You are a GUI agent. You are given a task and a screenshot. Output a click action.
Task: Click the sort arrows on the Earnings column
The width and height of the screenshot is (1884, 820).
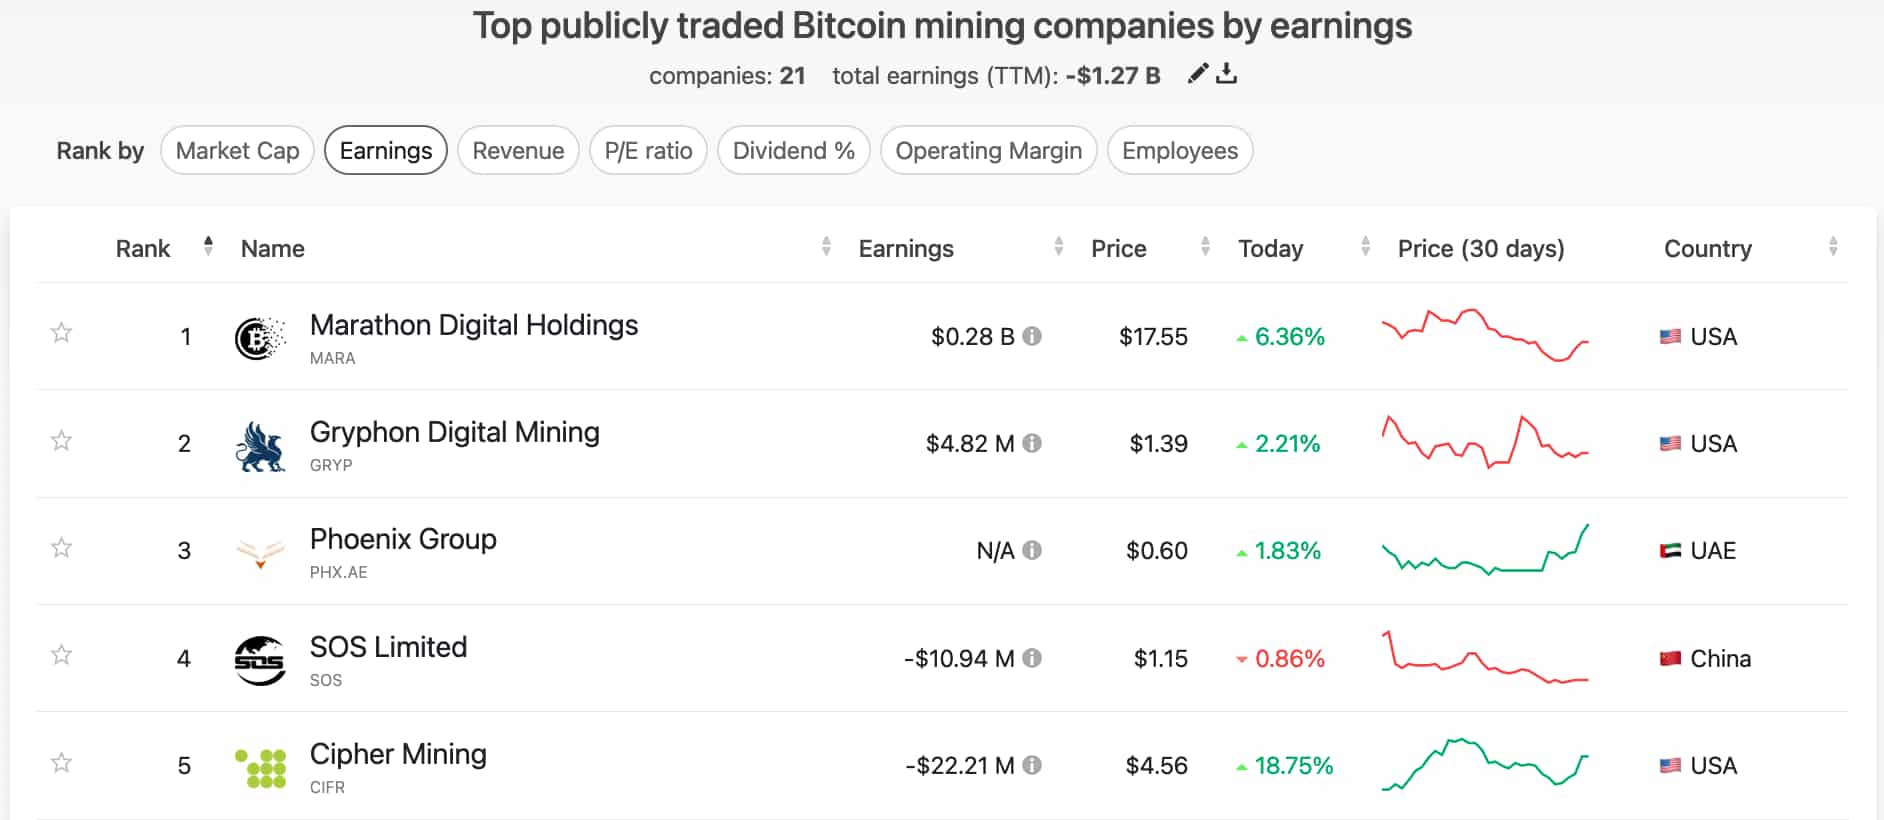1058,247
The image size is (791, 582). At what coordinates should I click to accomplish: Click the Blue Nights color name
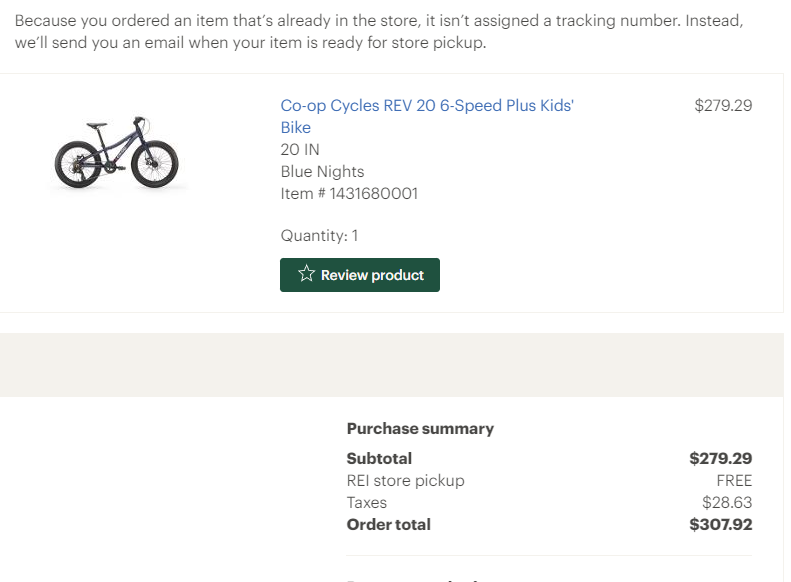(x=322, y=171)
*-*-*
TRY IT: Each record above should be duplicated word for word, with no pictures included.

ANSWER SECTION:
You are a GUI agent. You are given a task and a screenshot. Output a click action.
Task: Click the sort arrows on the Earnings column
The width and height of the screenshot is (1884, 820).
1058,247
The image size is (791, 582). At what coordinates should I click to accomplish: Click the Blue Nights color name
(x=322, y=171)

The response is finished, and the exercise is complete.